Table of Contents

Class AdaDeltaOptimizer<T, TInput, TOutput>

Namespace
AiDotNet.Optimizers
Assembly
AiDotNet.dll

Implements the AdaDelta optimization algorithm for training neural networks and other machine learning models.

public class AdaDeltaOptimizer<T, TInput, TOutput> : GradientBasedOptimizerBase<T, TInput, TOutput>, IGradientBasedOptimizer<T, TInput, TOutput>, IOptimizer<T, TInput, TOutput>, IModelSerializer

Type Parameters

T

The numeric type used for calculations, typically float or double.

TInput
TOutput
Inheritance
OptimizerBase<T, TInput, TOutput>
GradientBasedOptimizerBase<T, TInput, TOutput>
AdaDeltaOptimizer<T, TInput, TOutput>
Implements
IGradientBasedOptimizer<T, TInput, TOutput>
IOptimizer<T, TInput, TOutput>
Inherited Members
Extension Methods

Remarks

AdaDelta is an adaptive learning rate method that dynamically adjusts the learning rate for each parameter based on a moving window of gradient updates. This optimizer addresses some of the drawbacks of AdaGrad, particularly its aggressive, monotonically decreasing learning rate.

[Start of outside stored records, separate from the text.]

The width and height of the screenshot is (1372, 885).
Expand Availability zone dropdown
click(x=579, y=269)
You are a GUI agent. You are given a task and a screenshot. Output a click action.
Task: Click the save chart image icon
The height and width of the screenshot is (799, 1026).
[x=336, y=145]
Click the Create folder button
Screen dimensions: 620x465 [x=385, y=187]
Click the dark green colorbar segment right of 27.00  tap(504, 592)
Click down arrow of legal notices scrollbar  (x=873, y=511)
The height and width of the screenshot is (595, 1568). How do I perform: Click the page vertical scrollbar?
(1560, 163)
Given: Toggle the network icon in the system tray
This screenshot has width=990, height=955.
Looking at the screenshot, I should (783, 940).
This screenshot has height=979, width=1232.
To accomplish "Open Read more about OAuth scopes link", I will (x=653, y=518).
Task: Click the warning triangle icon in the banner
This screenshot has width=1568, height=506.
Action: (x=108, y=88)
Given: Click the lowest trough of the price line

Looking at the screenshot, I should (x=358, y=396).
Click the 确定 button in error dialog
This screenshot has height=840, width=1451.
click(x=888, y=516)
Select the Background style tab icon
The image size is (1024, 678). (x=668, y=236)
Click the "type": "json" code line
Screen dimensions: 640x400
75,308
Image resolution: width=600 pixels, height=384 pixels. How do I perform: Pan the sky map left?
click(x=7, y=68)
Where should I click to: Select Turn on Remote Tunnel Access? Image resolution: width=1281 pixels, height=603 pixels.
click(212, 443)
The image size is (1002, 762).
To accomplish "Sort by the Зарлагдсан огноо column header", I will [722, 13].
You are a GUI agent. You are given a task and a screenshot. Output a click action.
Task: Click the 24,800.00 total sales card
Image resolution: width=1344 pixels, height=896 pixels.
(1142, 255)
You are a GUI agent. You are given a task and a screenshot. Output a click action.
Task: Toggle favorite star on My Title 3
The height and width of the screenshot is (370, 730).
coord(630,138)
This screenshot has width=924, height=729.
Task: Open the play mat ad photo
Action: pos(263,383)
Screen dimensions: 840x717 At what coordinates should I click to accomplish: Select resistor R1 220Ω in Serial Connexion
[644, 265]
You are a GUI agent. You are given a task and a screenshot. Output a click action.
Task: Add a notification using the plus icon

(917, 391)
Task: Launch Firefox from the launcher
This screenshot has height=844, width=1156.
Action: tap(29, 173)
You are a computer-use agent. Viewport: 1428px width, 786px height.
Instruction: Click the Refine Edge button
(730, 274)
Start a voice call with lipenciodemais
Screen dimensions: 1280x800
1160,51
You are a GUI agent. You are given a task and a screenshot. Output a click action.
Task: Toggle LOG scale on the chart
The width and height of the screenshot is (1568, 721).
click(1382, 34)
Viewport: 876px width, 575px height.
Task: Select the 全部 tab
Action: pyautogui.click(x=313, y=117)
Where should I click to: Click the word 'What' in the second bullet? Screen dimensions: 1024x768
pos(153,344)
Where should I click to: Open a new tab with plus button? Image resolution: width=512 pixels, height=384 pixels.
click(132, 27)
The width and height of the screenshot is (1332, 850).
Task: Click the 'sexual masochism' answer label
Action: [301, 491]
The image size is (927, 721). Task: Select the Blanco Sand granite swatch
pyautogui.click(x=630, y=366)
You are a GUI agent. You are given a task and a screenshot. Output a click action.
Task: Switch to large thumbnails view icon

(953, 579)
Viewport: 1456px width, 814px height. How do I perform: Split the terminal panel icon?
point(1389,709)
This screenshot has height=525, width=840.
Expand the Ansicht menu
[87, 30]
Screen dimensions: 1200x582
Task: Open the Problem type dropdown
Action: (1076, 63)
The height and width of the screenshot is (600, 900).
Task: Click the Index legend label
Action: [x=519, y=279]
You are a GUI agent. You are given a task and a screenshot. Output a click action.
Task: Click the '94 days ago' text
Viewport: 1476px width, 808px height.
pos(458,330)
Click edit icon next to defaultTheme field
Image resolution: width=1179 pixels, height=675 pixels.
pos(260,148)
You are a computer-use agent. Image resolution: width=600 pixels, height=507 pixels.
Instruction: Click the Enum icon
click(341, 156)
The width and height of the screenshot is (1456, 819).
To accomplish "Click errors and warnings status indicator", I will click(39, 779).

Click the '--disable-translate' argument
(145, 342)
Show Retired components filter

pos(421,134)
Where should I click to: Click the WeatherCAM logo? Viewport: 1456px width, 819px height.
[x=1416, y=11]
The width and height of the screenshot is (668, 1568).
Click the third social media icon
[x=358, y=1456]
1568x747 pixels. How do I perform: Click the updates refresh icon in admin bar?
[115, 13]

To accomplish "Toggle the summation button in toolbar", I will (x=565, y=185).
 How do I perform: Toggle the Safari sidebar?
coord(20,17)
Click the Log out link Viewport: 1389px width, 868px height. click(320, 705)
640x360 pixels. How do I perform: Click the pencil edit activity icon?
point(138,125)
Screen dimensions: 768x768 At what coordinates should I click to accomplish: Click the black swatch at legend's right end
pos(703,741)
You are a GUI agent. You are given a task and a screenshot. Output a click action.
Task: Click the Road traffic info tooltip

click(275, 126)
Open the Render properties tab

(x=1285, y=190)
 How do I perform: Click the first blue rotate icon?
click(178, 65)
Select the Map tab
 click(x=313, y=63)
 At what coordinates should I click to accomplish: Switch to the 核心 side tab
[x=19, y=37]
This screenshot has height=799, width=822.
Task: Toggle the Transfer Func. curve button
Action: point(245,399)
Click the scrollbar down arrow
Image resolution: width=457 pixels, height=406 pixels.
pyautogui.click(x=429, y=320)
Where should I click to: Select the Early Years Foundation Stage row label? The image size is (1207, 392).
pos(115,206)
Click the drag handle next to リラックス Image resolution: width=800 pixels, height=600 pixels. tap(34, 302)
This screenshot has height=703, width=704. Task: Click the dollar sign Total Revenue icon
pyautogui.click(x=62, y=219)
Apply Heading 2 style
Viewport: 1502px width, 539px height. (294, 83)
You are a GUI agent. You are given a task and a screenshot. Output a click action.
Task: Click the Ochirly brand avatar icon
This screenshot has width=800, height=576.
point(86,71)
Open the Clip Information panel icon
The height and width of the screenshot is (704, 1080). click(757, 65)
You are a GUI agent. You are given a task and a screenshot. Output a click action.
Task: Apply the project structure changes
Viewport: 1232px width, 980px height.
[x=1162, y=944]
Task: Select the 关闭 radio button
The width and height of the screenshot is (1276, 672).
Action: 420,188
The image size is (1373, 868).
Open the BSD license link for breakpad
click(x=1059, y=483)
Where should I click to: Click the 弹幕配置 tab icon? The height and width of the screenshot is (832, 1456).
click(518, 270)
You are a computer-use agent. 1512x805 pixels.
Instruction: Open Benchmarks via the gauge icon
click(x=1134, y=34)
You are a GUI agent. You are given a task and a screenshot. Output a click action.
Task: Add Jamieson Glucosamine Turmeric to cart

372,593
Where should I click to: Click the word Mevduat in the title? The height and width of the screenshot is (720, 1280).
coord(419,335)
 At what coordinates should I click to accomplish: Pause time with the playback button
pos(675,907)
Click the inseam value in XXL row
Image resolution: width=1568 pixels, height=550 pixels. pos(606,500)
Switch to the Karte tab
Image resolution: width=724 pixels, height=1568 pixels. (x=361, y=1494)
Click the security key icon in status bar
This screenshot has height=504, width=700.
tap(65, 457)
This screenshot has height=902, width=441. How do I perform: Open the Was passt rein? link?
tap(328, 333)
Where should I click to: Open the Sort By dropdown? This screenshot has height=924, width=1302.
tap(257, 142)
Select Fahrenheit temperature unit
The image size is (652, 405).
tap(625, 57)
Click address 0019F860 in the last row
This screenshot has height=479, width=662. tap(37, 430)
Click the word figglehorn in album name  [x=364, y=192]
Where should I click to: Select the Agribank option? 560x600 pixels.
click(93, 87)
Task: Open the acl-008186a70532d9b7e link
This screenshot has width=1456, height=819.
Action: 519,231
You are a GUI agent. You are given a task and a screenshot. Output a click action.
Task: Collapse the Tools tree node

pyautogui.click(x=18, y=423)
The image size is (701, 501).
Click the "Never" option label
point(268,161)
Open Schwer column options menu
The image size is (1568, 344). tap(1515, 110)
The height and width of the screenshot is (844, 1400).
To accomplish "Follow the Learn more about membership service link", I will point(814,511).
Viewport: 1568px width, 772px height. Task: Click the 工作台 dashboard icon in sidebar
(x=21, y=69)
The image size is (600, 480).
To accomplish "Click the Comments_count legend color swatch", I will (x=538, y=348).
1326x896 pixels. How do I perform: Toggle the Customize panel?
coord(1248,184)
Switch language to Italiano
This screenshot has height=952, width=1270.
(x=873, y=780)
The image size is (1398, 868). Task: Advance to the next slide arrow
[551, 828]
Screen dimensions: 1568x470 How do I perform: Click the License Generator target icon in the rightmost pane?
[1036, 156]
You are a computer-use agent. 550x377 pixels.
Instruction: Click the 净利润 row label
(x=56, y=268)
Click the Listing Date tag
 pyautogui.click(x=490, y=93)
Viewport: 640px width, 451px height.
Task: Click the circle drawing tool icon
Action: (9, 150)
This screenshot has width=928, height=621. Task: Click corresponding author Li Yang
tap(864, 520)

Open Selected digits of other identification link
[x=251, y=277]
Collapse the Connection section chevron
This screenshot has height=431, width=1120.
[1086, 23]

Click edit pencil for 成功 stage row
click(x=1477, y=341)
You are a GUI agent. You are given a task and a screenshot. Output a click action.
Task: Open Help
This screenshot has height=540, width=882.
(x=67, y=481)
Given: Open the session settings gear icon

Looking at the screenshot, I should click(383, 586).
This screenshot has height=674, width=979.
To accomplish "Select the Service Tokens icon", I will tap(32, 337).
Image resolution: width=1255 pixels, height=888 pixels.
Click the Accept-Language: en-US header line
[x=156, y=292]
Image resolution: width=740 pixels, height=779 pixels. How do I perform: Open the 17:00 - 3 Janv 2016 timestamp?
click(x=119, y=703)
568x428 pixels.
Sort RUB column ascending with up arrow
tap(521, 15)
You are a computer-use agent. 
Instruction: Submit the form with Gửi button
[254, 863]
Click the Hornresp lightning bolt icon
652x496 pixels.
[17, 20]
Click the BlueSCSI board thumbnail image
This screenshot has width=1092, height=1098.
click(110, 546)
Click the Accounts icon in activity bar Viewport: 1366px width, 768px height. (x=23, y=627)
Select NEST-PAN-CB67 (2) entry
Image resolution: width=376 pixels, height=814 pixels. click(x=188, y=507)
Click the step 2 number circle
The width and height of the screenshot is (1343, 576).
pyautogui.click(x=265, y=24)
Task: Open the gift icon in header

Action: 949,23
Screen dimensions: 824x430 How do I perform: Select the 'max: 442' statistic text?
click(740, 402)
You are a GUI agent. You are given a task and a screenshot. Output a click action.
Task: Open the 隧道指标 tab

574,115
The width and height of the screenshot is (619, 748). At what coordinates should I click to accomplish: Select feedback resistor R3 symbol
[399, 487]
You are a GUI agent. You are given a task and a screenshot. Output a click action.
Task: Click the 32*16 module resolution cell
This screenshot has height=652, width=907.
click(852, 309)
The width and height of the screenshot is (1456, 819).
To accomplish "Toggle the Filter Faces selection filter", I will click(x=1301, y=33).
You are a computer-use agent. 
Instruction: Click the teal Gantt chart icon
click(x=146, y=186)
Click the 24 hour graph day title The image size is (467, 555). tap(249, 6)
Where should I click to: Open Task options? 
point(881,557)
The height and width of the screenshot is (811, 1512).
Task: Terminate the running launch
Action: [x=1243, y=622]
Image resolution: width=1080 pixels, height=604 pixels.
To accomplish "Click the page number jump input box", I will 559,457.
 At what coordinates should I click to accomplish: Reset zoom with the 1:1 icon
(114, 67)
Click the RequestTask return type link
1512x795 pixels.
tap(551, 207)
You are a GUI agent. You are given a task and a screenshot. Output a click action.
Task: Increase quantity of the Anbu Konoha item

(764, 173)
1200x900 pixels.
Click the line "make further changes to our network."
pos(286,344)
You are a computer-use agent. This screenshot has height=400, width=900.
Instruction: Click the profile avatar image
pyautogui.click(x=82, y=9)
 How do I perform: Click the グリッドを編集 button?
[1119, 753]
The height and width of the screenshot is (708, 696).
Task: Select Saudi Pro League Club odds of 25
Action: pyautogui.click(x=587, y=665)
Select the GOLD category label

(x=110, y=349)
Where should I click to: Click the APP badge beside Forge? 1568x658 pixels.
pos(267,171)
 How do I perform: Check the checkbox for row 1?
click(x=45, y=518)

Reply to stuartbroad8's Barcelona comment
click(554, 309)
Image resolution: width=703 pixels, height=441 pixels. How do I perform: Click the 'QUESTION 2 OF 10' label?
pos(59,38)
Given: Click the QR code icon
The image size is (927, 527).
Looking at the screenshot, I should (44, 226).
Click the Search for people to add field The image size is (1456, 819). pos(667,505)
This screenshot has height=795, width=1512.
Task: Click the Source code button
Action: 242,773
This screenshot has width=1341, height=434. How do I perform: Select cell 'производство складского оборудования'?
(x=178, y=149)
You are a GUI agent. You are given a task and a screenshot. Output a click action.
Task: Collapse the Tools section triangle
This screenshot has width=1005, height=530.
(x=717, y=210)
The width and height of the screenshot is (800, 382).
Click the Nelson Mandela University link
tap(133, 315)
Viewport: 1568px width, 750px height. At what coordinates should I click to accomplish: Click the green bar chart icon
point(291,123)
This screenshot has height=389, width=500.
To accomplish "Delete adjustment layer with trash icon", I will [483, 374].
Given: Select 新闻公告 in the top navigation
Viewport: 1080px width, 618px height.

For Beginners: AdaDelta is like a smart assistant that helps your model learn more efficiently.

Imagine you're learning a new skill:

  • Sometimes you need to practice more on difficult parts (bigger learning steps)
  • Other times you need to be more careful with easier parts (smaller learning steps)

AdaDelta does this automatically for each part of your model, helping it learn better and faster. It remembers recent changes and uses this information to decide how big the next learning step should be.

Constructors

AdaDeltaOptimizer(IFullModel<T, TInput, TOutput>, AdaDeltaOptimizerOptions<T, TInput, TOutput>?, IEngine?)

Initializes a new instance of the AdaDeltaOptimizer<T> class.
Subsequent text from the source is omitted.